**Brief:** The answer must be every entry, given again word for word.

**Supplied information:**

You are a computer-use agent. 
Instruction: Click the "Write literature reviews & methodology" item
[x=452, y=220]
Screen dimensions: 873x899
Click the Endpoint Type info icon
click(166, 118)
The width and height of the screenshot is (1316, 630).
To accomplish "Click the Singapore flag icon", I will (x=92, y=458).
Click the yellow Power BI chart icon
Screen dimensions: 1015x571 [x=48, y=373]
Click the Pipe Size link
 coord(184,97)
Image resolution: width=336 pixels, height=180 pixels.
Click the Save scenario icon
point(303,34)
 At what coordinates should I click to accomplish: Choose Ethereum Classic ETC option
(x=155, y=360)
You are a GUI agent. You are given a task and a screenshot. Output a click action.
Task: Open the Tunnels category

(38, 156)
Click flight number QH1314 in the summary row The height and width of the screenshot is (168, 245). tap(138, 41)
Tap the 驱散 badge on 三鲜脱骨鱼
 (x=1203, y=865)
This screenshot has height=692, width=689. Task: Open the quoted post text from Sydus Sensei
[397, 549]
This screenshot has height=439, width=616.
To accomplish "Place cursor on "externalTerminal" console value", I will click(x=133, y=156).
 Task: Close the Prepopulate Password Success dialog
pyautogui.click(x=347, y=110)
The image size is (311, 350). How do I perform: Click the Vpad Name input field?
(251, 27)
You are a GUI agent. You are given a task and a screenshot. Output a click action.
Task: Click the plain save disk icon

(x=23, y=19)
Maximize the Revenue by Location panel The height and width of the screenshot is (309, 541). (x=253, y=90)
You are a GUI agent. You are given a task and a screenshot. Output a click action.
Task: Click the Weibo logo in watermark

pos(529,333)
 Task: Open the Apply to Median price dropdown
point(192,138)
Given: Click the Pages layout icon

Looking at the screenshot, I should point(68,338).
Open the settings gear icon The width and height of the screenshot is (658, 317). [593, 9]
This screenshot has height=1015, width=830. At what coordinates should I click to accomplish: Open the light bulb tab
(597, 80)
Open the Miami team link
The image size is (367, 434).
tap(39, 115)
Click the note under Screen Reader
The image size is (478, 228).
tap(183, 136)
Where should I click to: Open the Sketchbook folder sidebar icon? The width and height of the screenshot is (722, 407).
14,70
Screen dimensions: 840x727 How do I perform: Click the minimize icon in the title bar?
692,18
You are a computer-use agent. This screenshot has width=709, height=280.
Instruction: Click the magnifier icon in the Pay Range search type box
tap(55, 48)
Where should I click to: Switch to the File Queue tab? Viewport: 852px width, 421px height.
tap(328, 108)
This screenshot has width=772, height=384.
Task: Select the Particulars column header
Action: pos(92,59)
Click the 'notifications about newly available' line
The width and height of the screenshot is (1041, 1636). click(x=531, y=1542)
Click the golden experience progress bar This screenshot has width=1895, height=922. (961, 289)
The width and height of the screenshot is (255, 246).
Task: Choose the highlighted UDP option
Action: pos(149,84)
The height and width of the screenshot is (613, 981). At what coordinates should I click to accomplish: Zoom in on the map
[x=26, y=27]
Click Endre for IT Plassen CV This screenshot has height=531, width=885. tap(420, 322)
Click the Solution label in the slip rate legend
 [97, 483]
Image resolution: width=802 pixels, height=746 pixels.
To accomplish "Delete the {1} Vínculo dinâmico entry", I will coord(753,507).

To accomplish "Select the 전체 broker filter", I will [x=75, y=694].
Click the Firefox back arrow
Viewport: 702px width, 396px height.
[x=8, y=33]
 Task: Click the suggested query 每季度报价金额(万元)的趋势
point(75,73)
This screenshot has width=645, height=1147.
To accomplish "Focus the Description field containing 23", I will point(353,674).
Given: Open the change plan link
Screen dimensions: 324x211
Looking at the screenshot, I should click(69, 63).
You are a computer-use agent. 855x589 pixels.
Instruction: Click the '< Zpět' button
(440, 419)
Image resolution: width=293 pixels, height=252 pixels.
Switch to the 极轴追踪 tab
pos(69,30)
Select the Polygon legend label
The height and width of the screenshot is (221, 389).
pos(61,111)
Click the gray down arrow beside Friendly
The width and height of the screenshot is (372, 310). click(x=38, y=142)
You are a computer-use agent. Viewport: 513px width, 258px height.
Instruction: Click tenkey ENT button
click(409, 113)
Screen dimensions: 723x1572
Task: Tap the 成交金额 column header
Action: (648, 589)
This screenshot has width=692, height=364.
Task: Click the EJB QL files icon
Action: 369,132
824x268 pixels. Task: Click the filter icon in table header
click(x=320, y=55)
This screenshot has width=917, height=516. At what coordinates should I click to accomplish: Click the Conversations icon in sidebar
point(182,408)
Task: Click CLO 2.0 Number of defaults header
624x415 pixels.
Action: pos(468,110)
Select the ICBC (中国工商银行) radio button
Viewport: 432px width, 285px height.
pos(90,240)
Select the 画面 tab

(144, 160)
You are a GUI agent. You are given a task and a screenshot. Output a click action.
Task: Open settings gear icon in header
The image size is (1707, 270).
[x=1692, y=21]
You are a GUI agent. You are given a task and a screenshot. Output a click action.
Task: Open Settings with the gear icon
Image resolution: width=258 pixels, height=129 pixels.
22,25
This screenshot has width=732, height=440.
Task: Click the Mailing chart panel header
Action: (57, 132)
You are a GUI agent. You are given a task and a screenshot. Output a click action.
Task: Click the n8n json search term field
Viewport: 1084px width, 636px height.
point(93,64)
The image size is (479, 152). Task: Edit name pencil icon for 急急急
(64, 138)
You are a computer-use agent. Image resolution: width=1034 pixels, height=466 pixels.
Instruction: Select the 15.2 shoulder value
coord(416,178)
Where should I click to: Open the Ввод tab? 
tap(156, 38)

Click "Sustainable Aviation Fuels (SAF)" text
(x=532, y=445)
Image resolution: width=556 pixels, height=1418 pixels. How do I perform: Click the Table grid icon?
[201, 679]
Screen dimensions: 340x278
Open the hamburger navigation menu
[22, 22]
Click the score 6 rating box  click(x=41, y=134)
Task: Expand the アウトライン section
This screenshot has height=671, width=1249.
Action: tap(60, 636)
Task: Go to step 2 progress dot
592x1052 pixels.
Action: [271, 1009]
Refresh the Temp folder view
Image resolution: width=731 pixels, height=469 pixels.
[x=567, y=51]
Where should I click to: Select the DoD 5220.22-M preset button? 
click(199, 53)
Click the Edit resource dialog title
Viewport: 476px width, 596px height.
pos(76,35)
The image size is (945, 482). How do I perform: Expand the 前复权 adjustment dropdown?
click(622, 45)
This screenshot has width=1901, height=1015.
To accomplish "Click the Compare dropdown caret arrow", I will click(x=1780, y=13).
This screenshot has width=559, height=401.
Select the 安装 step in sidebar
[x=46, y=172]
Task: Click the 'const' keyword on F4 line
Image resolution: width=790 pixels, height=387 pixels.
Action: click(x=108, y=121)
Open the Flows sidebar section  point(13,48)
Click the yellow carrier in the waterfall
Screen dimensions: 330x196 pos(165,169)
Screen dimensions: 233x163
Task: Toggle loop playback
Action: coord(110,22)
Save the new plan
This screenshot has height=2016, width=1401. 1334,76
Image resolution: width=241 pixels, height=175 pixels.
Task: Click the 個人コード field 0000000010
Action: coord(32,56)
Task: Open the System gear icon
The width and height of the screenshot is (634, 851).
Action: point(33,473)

**Exercise output:**
You are a computer-use agent. 
Instruction: Click the "Write literature reviews & methodology" item
[x=452, y=220]
Screen dimensions: 873x899
Click the Endpoint Type info icon
click(166, 118)
The width and height of the screenshot is (1316, 630).
To accomplish "Click the Singapore flag icon", I will (x=92, y=458).
Click the yellow Power BI chart icon
Screen dimensions: 1015x571 [x=48, y=373]
Click the Pipe Size link
 coord(184,97)
Image resolution: width=336 pixels, height=180 pixels.
Click the Save scenario icon
point(303,34)
 At what coordinates should I click to accomplish: Choose Ethereum Classic ETC option
(x=155, y=360)
You are a GUI agent. You are given a task and a screenshot. Output a click action.
Task: Open the Tunnels category

(38, 156)
Click flight number QH1314 in the summary row The height and width of the screenshot is (168, 245). tap(138, 41)
Tap the 驱散 badge on 三鲜脱骨鱼
 (x=1203, y=865)
This screenshot has height=692, width=689. Task: Open the quoted post text from Sydus Sensei
[397, 549]
This screenshot has height=439, width=616.
To accomplish "Place cursor on "externalTerminal" console value", I will click(x=133, y=156).
 Task: Close the Prepopulate Password Success dialog
pyautogui.click(x=347, y=110)
The image size is (311, 350). How do I perform: Click the Vpad Name input field?
(251, 27)
You are a GUI agent. You are given a task and a screenshot. Output a click action.
Task: Click the plain save disk icon

(x=23, y=19)
Maximize the Revenue by Location panel The height and width of the screenshot is (309, 541). (x=253, y=90)
You are a GUI agent. You are given a task and a screenshot. Output a click action.
Task: Click the Weibo logo in watermark

pos(529,333)
 Task: Open the Apply to Median price dropdown
point(192,138)
Given: Click the Pages layout icon

Looking at the screenshot, I should point(68,338).
Open the settings gear icon The width and height of the screenshot is (658, 317). [593, 9]
This screenshot has height=1015, width=830. At what coordinates should I click to accomplish: Open the light bulb tab
(597, 80)
Open the Miami team link
The image size is (367, 434).
tap(39, 115)
Click the note under Screen Reader
The image size is (478, 228).
tap(183, 136)
Where should I click to: Open the Sketchbook folder sidebar icon? The width and height of the screenshot is (722, 407).
14,70
Screen dimensions: 840x727 How do I perform: Click the minimize icon in the title bar?
692,18
You are a computer-use agent. This screenshot has width=709, height=280.
Instruction: Click the magnifier icon in the Pay Range search type box
tap(55, 48)
Where should I click to: Switch to the File Queue tab? Viewport: 852px width, 421px height.
tap(328, 108)
This screenshot has width=772, height=384.
Task: Select the Particulars column header
Action: pos(92,59)
Click the 'notifications about newly available' line
The width and height of the screenshot is (1041, 1636). click(x=531, y=1542)
Click the golden experience progress bar This screenshot has width=1895, height=922. (961, 289)
The width and height of the screenshot is (255, 246).
Task: Choose the highlighted UDP option
Action: pos(149,84)
The height and width of the screenshot is (613, 981). At what coordinates should I click to accomplish: Zoom in on the map
[x=26, y=27]
Click Endre for IT Plassen CV This screenshot has height=531, width=885. tap(420, 322)
Click the Solution label in the slip rate legend
 [97, 483]
Image resolution: width=802 pixels, height=746 pixels.
To accomplish "Delete the {1} Vínculo dinâmico entry", I will coord(753,507).

To accomplish "Select the 전체 broker filter", I will [x=75, y=694].
Click the Firefox back arrow
Viewport: 702px width, 396px height.
[x=8, y=33]
 Task: Click the suggested query 每季度报价金额(万元)的趋势
point(75,73)
This screenshot has width=645, height=1147.
To accomplish "Focus the Description field containing 23", I will point(353,674).
Given: Open the change plan link
Screen dimensions: 324x211
Looking at the screenshot, I should click(69, 63).
You are a computer-use agent. 855x589 pixels.
Instruction: Click the '< Zpět' button
(440, 419)
Image resolution: width=293 pixels, height=252 pixels.
Switch to the 极轴追踪 tab
pos(69,30)
Select the Polygon legend label
The height and width of the screenshot is (221, 389).
pos(61,111)
Click the gray down arrow beside Friendly
The width and height of the screenshot is (372, 310). click(x=38, y=142)
You are a computer-use agent. Viewport: 513px width, 258px height.
Instruction: Click tenkey ENT button
click(409, 113)
Screen dimensions: 723x1572
Task: Tap the 成交金额 column header
Action: (648, 589)
This screenshot has width=692, height=364.
Task: Click the EJB QL files icon
Action: 369,132
824x268 pixels. Task: Click the filter icon in table header
click(x=320, y=55)
This screenshot has width=917, height=516. At what coordinates should I click to accomplish: Click the Conversations icon in sidebar
point(182,408)
Task: Click CLO 2.0 Number of defaults header
624x415 pixels.
Action: pos(468,110)
Select the ICBC (中国工商银行) radio button
Viewport: 432px width, 285px height.
pos(90,240)
Select the 画面 tab

(144, 160)
You are a GUI agent. You are given a task and a screenshot. Output a click action.
Task: Open settings gear icon in header
The image size is (1707, 270).
[x=1692, y=21]
You are a GUI agent. You are given a task and a screenshot. Output a click action.
Task: Open Settings with the gear icon
Image resolution: width=258 pixels, height=129 pixels.
22,25
This screenshot has width=732, height=440.
Task: Click the Mailing chart panel header
Action: (57, 132)
You are a GUI agent. You are given a task and a screenshot. Output a click action.
Task: Click the n8n json search term field
Viewport: 1084px width, 636px height.
point(93,64)
The image size is (479, 152). Task: Edit name pencil icon for 急急急
(64, 138)
You are a computer-use agent. Image resolution: width=1034 pixels, height=466 pixels.
Instruction: Select the 15.2 shoulder value
coord(416,178)
Where should I click to: Open the Ввод tab? 
tap(156, 38)

Click "Sustainable Aviation Fuels (SAF)" text
(x=532, y=445)
Image resolution: width=556 pixels, height=1418 pixels. How do I perform: Click the Table grid icon?
[201, 679]
Screen dimensions: 340x278
Open the hamburger navigation menu
[22, 22]
Click the score 6 rating box  click(x=41, y=134)
Task: Expand the アウトライン section
This screenshot has height=671, width=1249.
Action: tap(60, 636)
Task: Go to step 2 progress dot
592x1052 pixels.
Action: [271, 1009]
Refresh the Temp folder view
Image resolution: width=731 pixels, height=469 pixels.
[x=567, y=51]
Where should I click to: Select the DoD 5220.22-M preset button? 
click(199, 53)
Click the Edit resource dialog title
Viewport: 476px width, 596px height.
pos(76,35)
The image size is (945, 482). How do I perform: Expand the 前复权 adjustment dropdown?
click(622, 45)
This screenshot has width=1901, height=1015.
To accomplish "Click the Compare dropdown caret arrow", I will click(x=1780, y=13).
This screenshot has width=559, height=401.
Select the 安装 step in sidebar
[x=46, y=172]
Task: Click the 'const' keyword on F4 line
Image resolution: width=790 pixels, height=387 pixels.
Action: click(x=108, y=121)
Open the Flows sidebar section  point(13,48)
Click the yellow carrier in the waterfall
Screen dimensions: 330x196 pos(165,169)
Screen dimensions: 233x163
Task: Toggle loop playback
Action: coord(110,22)
Save the new plan
This screenshot has height=2016, width=1401. 1334,76
Image resolution: width=241 pixels, height=175 pixels.
Task: Click the 個人コード field 0000000010
Action: coord(32,56)
Task: Open the System gear icon
The width and height of the screenshot is (634, 851).
Action: point(33,473)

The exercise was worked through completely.